Diese Diskussion ist notwendig, denn sie betrifft die fundamentalen Interessen Europas. Wenn wir der Meinung sind, dass die Ukraine ein Schlüssel für die europäische Sicherheitsarchitektur im Osten ist und wir es nicht zulassen können, dass sie unter russische Dominanz gerät, dann muss über die Entsendung von Truppen nachgedacht werden.
Der Konflikt würde eine nukleare Dimension erhalten, was das Risiko erheblich erhöht.

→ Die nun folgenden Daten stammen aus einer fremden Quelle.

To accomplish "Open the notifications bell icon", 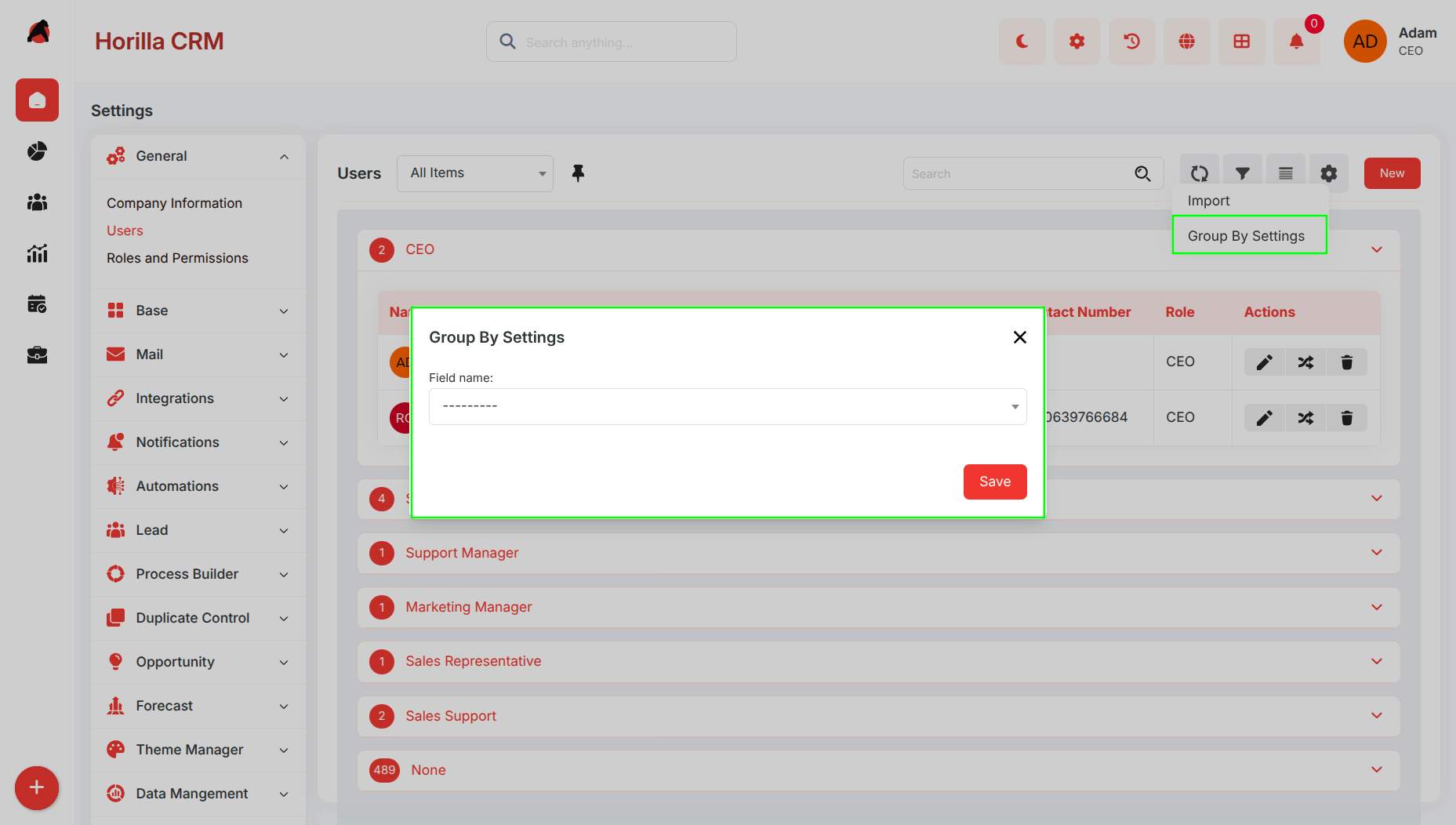I will click(1296, 42).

Das hätte allerdings weitreichende Konsequenzen. Ein solches Vorgehen würde faktisch bedeuten, dass Europa in einen direkten Kriegszustand mit Russland eintreten könnte – eine Entscheidung, die gut abgewogen werden muss. Zudem würde der Konflikt dadurch eine nukleare Dimension erhalten, was das Risiko erheblich erhöht.
Russland hat möglicherweise eine nuklearfähige Mittelstreckenrakete in der Ukraine eingesetzt. Ist Russland eine verantwortungsbewusste Nuklearmacht?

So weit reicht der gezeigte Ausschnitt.